The release of The Legend of Zelda: Tears of the Kingdom has redefined the limits of physics simulation on limited hardware. Nintendo, using its proprietary KingSystem engine and a highly modified version of Havok Physics, implemented the Ultrahand system. This allows players to join disparate objects in real-time, creating complex vehicles and structures with barely any latency. For developers, the achievement is not just playable, but technically astonishing, as it manages hundreds of rigid bodies interacting simultaneously on a console with very constrained memory and CPU resources.
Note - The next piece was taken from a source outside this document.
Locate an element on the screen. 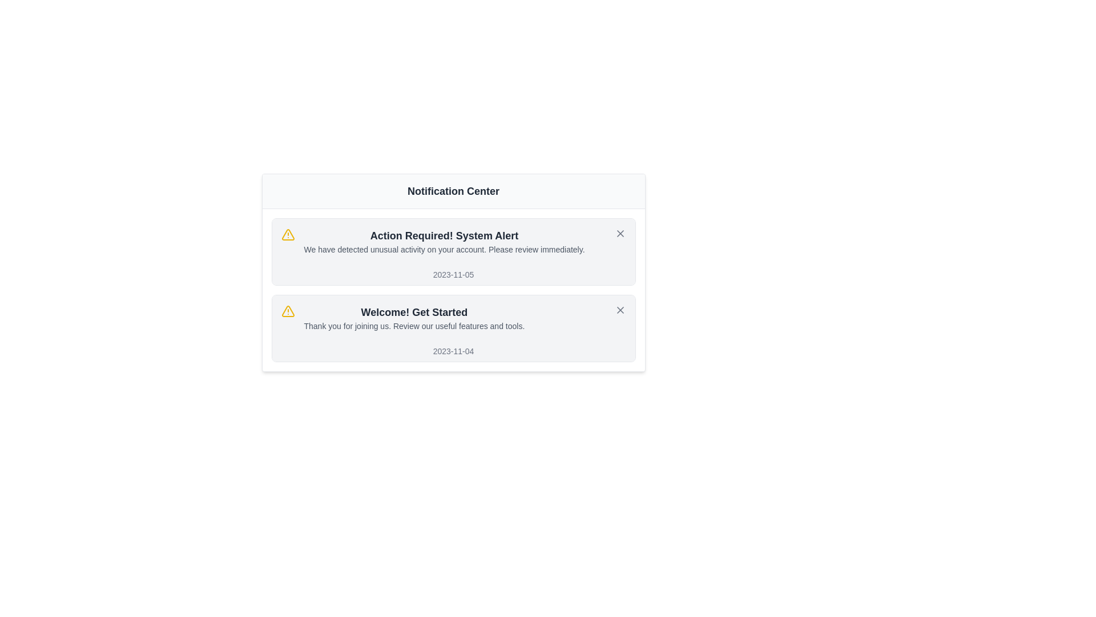  the text element that reads 'Thank you for joining us. Review our useful features and tools.' which is styled in gray and positioned below the title 'Welcome! Get Started' in the second notification box is located at coordinates (413, 326).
Deep modification of Havok and constraint management 🛠️
The technical key lies in how Nintendo modified the Havok Physics middleware. Instead of using the standard joint or constraint system, they created a system of temporary and hierarchical constraints. When a player uses Ultrahand, the engine does not brute-force calculate all collisions between every pair of objects. Instead, it groups the joined objects into a single constraint tree, simplifying contact resolution. Additionally, they implemented aggressive physics culling: objects far away or out of the player's view drastically reduce their update frequency. This technique, known as Level of Detail (LOD) for physics, allows maintaining stable 60 FPS even with massive constructions. Compared to Unreal Engine, which uses Chaos Physics with a more generic approach, Nintendo's solution is extremely specific to its use case, sacrificing versatility for performance.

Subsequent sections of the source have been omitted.